Die Dublin-Verordnung der europäischen Staaten besagt, dass Flüchtlinge, die weniger als sechs Monate an einem Ort leben, ausgeschafft werden sollen, und zwar in das europäische Land, wo sie erstmals registriert wurden. In gewissen Fällen gewähren die Kirchen solchen Flüchtlingen Kirchenasyl.
«Kirchenasyl ist eine ganz alte Tradition», sagt Andreas Nufer, reformierter Pfarrer an der Heiliggeist-Kirche in Bern.

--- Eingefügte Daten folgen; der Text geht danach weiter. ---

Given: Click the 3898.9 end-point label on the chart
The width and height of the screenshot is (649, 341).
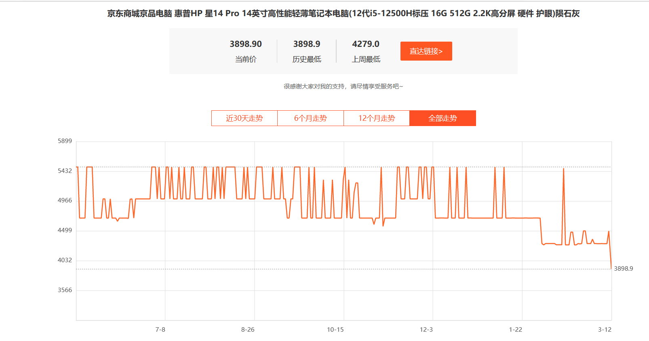Looking at the screenshot, I should pos(623,269).
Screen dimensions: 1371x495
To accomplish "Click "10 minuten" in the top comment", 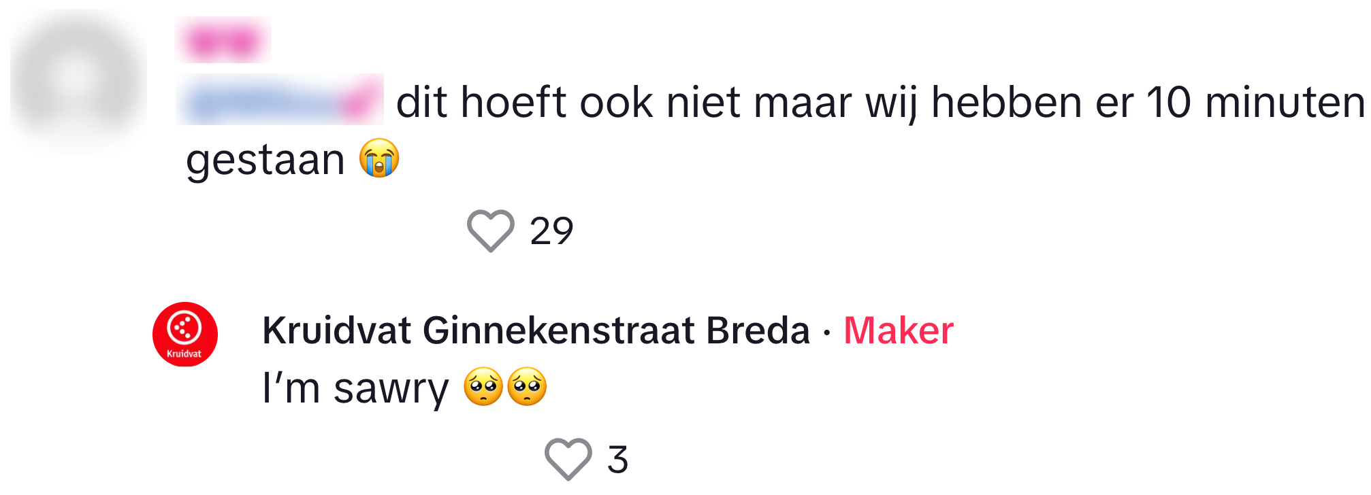I will tap(1255, 103).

Bildlich gesprochen bedeute es, dass eine Kirchengemeinde um eine Person stehe und diese schütze.
Er erklärt, dass es dieses Phänomen bereits in ähnlicher Form in der Antike gab, und zwar im alten Griechenland und alten Israel. Wenn jemand in einem Heiligtum etwas Heiliges berührte, war er vor jeglichem Zugriff geschützt.

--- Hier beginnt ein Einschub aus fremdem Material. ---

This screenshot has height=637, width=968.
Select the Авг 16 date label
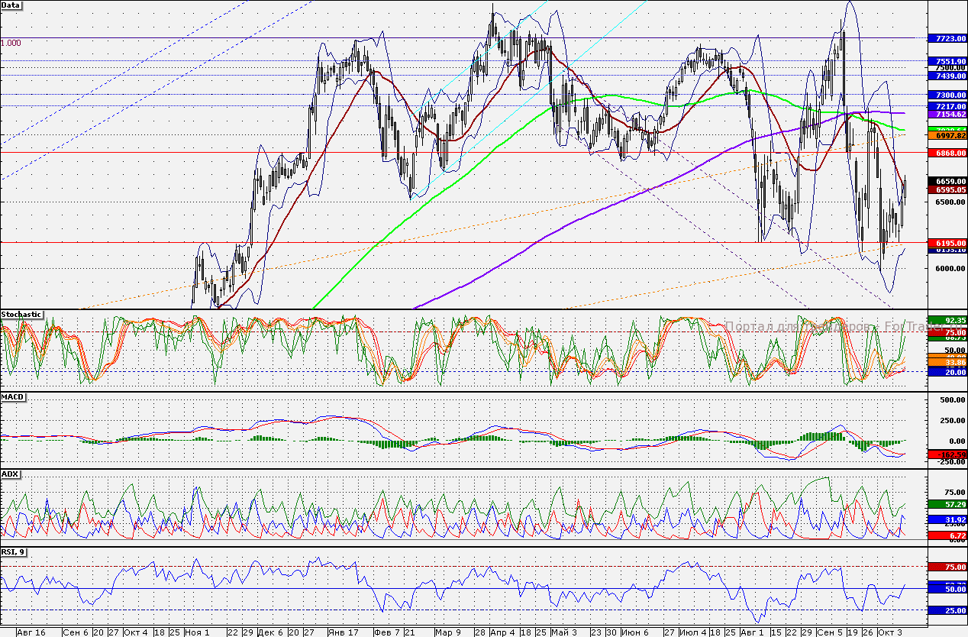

Das Kirchenasyl ist kein juristischer Begriff, sondern eine Tradition. «Es kam in den vergangenen Jahrzehnten immer wieder zu Fällen von Kirchenasyl, wenn Migranten jeweils ausgeschafft werden sollten», erzählt Nufer. Die Kirchen erachteten eine Rückschaffung aus christlicher und humanitärer Sicht als nicht vertretbar. Er bezeichnet das Kirchenasyl als Korrektiv, wenn der Staat sich nicht mehr an die eigenen Regeln halte.
In der Schweiz ist das Kirchenasyl eine Grauzone. Natürlich könne man sich auf die Position stellen, dass es illegal sei, so Nufer. Aus theologischer Sicht sei das Kirchenasyl eines der letzten Mittel.
Nufer selbst hat aus eigener Überzeugung ein paar Mal Kirchenasyl gewährt. Es könne eine sehr intensive Zeit sein, wenn jemand beispielsweise vulnerabel oder hochtraumatisiert sei. Und doch: «Es ist natürlich auch schön zu sehen, wenn es jemandem nachher besser geht.»